У Марыси и в мыслях не было — обижать ее, и без того трижды, четырежды судьбой обойденную. Голос души подсказывал: у каждой птицы свои песни, права карелка Айно. Чего же петь этой немке, какие такие песни? О доме, о своей земле… будь она проклята та земля немецкая! Все еще тянулась, сгорая, эта восковая чужеродная свечка, мутными каплями исходила. Никогда не испытывала Марыся к ней жалости, а тут как о собственную совесть укололась, занозы по телу пошли — она и не замечала, что ломает, крошит зачем-то лучину, занозит свои ни в чем не повинные руки. Уже сама эта странная женщина, фрау Луиза, ее пожалела — оплыла, опала скорбная свечка, приникла к рукам, давай их целовать, давай упрашивать:
— Не злитесь вы, пожалуйста, ну, я прошу вас! Не идет злость вам. Вы такая милая, такая славная, вы такая…

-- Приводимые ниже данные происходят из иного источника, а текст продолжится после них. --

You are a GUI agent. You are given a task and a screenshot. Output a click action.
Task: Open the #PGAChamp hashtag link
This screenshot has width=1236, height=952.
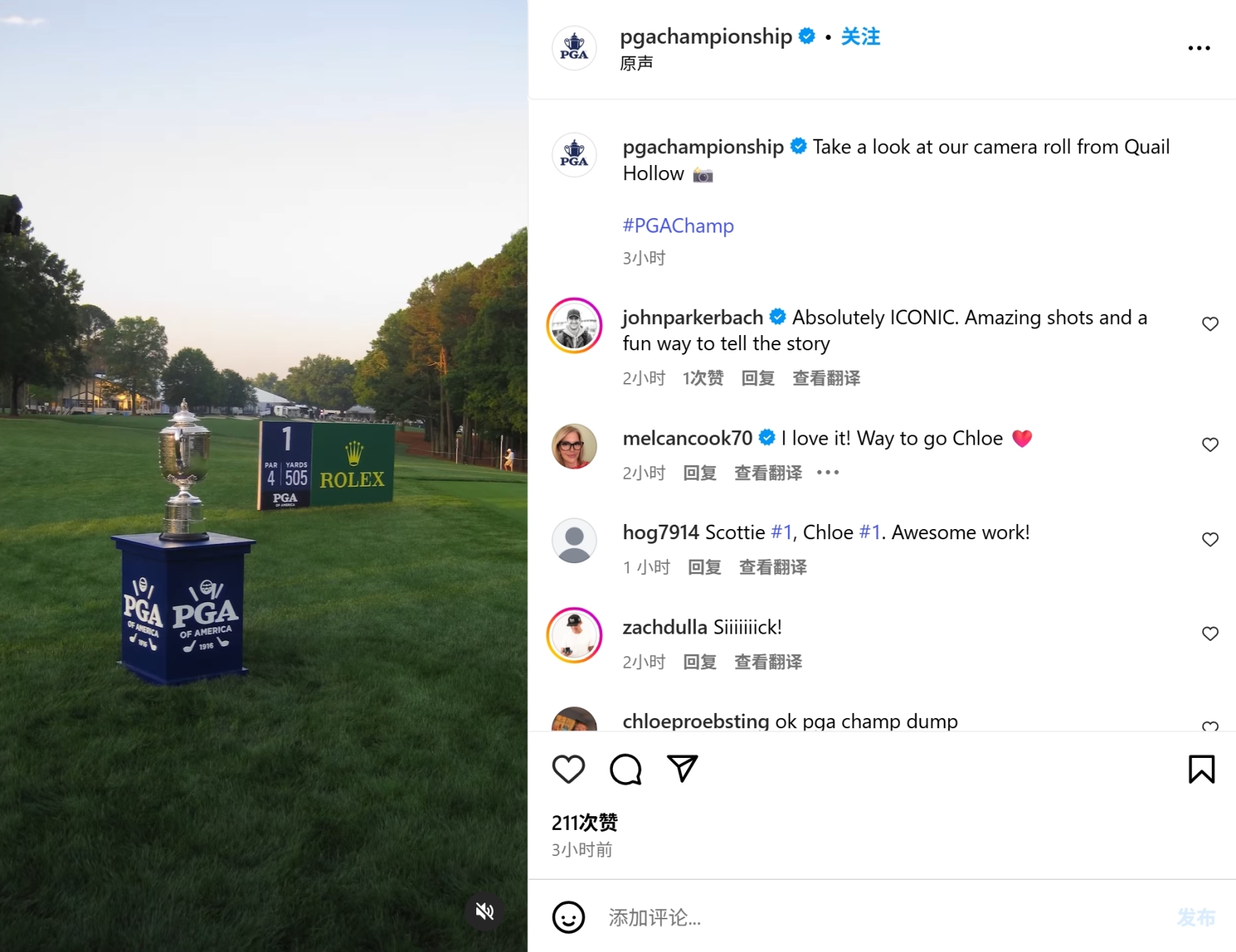point(678,225)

— …такая счастливая, верно, — сама себе присудила Марыся. — Даже совестно: кругом горе, а у меня вечный праздник на душе.
Фрау Луиза по-старушечьи, снисходительно улыбнулась. Никогда раньше не видела Марыся ее улыбки, нехорошо ей стало. Человек на грани жизни и смерти пытался кому-то покровительствовать — и кому же? Счастливому, как сама говорит! Что-то фальшивое почудилось Марысе, прежняя неприязнь от никогда не затухающего уголька возгорелась костерком, полыхнуло ей в лицо пламя, не горячее, как в ихней церковной печке, а ледяное, убийственное:
— Як дойме лиха, прарэжутся зубы, ага? Чаго смяешься ты, дочь ци сястра забойцы? За тым и божа, хто пераможа, ага? Так вось мы перамагли, а твой божанька тябе пакинул, пакрывдився ён на твой злачынски род. Тяпер нам улыбаешься, тяпер наши песни пяешь, птушка смярдючая?..
Поняла, не поняла фрау Луиза, что ей с таким холодным презрением выговаривала эта беременная женщина, но уткнулась в юбку личиком, как задушила себя, только хилые плечики заколотились в ознобе. Марыся видела это, а жалости по-прежнему не испытывала, что-то оборвалось в ней со звуками родного голоса, черной кровью пошло. Жалость уже прихлынула от Айно, внезапная и, не в пример ей, не ледяная, а горючая, что слеза:
— Суври миэро — вайвазен вара! Эля риститюйд мюо, так, так!
Тоже ничего не поняла Марыся, но почувствовала: осуждает ее Айно, вроде как прочь от себя гонит. А после передышки, отдышавшись, будто от быстрого бега, совсем уже откровенно сказала:
— Слабый опору в большом мире ищет. Живи, как люди живут, так, так, Марыся. Мы не вспоминаем, кто кому должен, а ты вспомнила, ты смуту разводишь. Все погибнем на этом ледяном море, если будем говорить каждый на чужом языке. Так, так, Марыся, ты уходи от нас, а то все передеремся.
Теперь уже общим холодком на них на всех дохнуло, как из раскрытых неосторожно дверей — и в самом деле кто-то неплотно притворил их. Единственный взрослый мужчина, не считая парнишек, Максимилиан Михайлович поспешил закрыть дверь, оградить этих притихших людей от ледяного ветра, так им сказал:
— Милая, славная Аня! Милая, хорошая Марыся! Вы что? С ума вы посходили! Фрау Луиза что-то недоговорила, ты, Марыся, что-то недопоняла, а ты, Аня, все наизнанку вывернула. Женщины родненькие, как жить вы будете при такой злобе?
Он тяжело, нутряно закашлялся, словно легкие ему прострелили не на Ладоге еще, а здесь, под крестом церкви, который предстал вдруг как бы крестом могильным. Но во гневе не хотел умирать этот добрый человек, он помирить хотел обитателей ледяного дома, нес им в протянутых навстречу ладонях удивительное свое тепло, каждой показывал: видите, сколько его, всем хватит, если не ссориться, если промеж собой поделиться.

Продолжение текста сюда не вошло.